Le associazioni di categoria chiedono al Governo, tra le altre cose, l’accesso alla cassa integrazione in deroga, finanziamenti a fondo perduto, bonus per gli affitti e per le bollette.

Il tavolo di crisi avviato dal Ministro allo Sviluppo Economico Stefano Patuanelli è fermo ormai da un mese, denunciano le due sigle

“per il semplice fatto che il governo non ha forza ed autorità sufficienti per imporsi sulle società concessionarie autostradali”.

Già a marzo, ad inizio lockdown, i benzinai avevano minacciati perché le pompe di benzina rischiavano la chiusura per gli introiti ridotti al minimo.

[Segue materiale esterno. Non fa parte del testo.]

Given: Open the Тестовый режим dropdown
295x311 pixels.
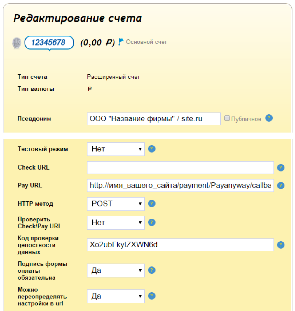Looking at the screenshot, I should pyautogui.click(x=116, y=149).
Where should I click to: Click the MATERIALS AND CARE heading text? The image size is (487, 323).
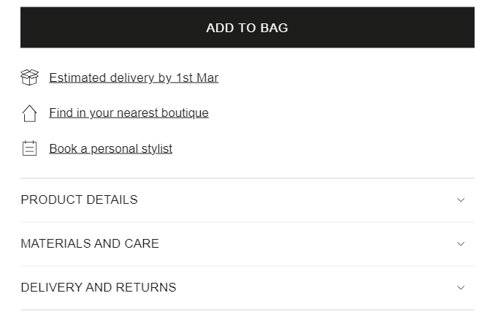pos(90,244)

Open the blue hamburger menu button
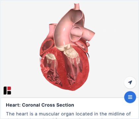point(130,97)
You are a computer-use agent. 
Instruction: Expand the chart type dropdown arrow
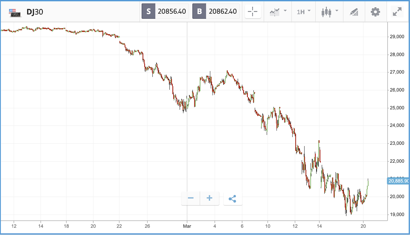pos(337,11)
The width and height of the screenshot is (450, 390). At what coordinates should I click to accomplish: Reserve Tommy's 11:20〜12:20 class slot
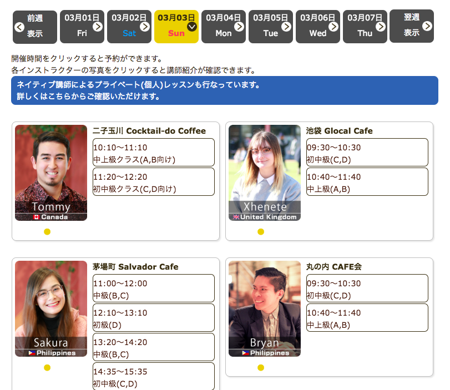point(153,183)
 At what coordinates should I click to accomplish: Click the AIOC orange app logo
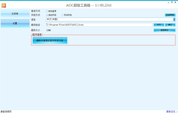4,5
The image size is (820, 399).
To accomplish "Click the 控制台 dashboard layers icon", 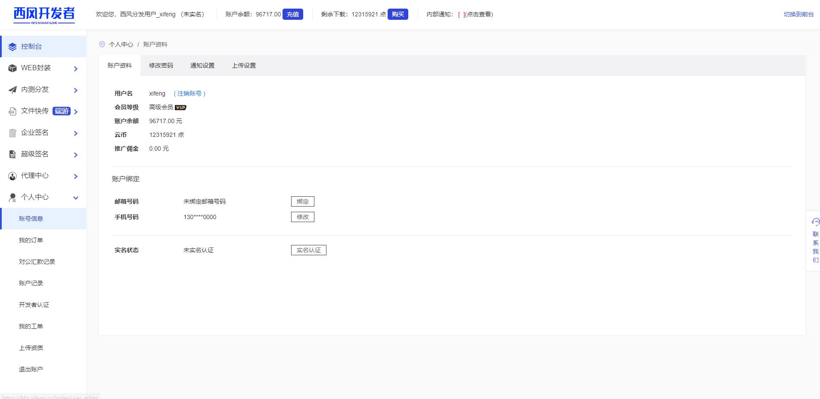I will pos(12,46).
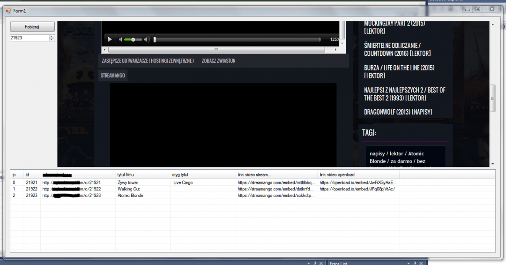Image resolution: width=506 pixels, height=265 pixels.
Task: Click the 21923 numeric input field
Action: point(29,38)
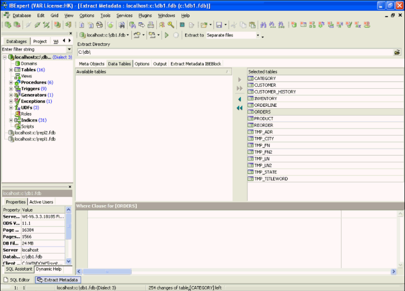Click the Save icon in toolbar

(218, 25)
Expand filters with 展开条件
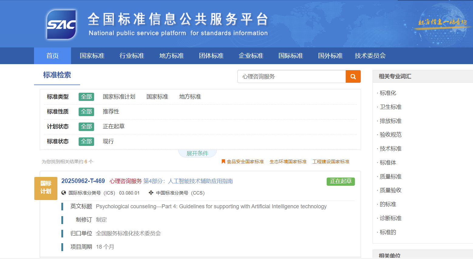Viewport: 473px width, 259px height. click(197, 153)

La protesta era rientrata dopo l’accordo tra i rappresentanti dei distributori di carburanti con i ministeri delle Infrastrutture e dei Trasporti (MiT) e il ministero per lo Sviluppo economico (MiSE).

La nota sindacale conclude che

“in assenza di un cambiamento di rotta del Governo, la protesta e le chiusure per sciopero sono destinate ad estendersi nelle prossime settimane anche al resto della rete distributiva”.